Chinese exporter Jilin Forest Industry Jinqiao Flooring Group Co. urged the U.S. Court of Appeals for the Federal Circuit to "re-visit and question" the Commerce Department's basis for its non-market economy policy in antidumping duty proceedings. The exporter noted that the policy "has reigned for over twenty years without serious legal challenge," arguing that the appellate court has never directly reckoned with the policy's legality and that it's "high time" for such a review (Jilin Forest Industry Jinqiao Flooring Group Co. v. United States, Fed. Cir. # 23-2245).
The U.S. on April 5 rejected an importer’s claim that, based on the legislation governing changed circumstances reviews, the Commerce Department may not begin any new antidumping or countervailing duty investigations on a product within two years of the prior one (Wabtec Corporation v.
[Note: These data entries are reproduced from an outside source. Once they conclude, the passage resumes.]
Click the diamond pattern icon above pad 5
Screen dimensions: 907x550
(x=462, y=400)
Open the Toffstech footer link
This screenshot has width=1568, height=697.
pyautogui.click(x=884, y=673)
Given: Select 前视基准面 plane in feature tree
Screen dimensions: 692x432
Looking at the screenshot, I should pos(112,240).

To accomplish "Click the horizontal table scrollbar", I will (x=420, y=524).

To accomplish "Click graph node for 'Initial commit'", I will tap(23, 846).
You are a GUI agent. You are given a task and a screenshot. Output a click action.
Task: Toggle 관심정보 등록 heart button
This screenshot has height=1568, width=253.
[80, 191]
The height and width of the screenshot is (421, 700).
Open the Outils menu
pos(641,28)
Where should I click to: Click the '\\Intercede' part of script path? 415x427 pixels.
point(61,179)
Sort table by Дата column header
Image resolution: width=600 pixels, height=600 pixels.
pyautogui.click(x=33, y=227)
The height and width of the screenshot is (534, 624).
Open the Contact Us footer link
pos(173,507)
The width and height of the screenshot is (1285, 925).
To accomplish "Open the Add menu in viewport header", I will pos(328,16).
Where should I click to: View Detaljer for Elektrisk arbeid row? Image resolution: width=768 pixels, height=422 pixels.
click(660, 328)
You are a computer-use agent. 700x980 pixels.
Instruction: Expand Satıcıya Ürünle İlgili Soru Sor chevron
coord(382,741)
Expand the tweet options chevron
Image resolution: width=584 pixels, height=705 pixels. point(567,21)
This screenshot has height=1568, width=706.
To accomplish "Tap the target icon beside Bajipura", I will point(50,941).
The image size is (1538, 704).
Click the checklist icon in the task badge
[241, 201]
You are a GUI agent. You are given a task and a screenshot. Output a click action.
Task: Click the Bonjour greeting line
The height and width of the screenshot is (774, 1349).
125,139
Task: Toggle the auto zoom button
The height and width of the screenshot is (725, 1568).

U.S., CIT # 23-00160, -00161).
The Court of International Trade on March 18 said that the U.S. waited too long to send surety firm Aegis Security Insurance Co. a bill for an unpaid customs bond on Chinese garlic imports that entered in 2004. Judge Stephen Vaden said that the government's eight-year delay in demanding the payment from Aegis "was unreasonable and a breach of contract." The court said the delay broke the "reasonable time requirement" -- an "implied contractual term."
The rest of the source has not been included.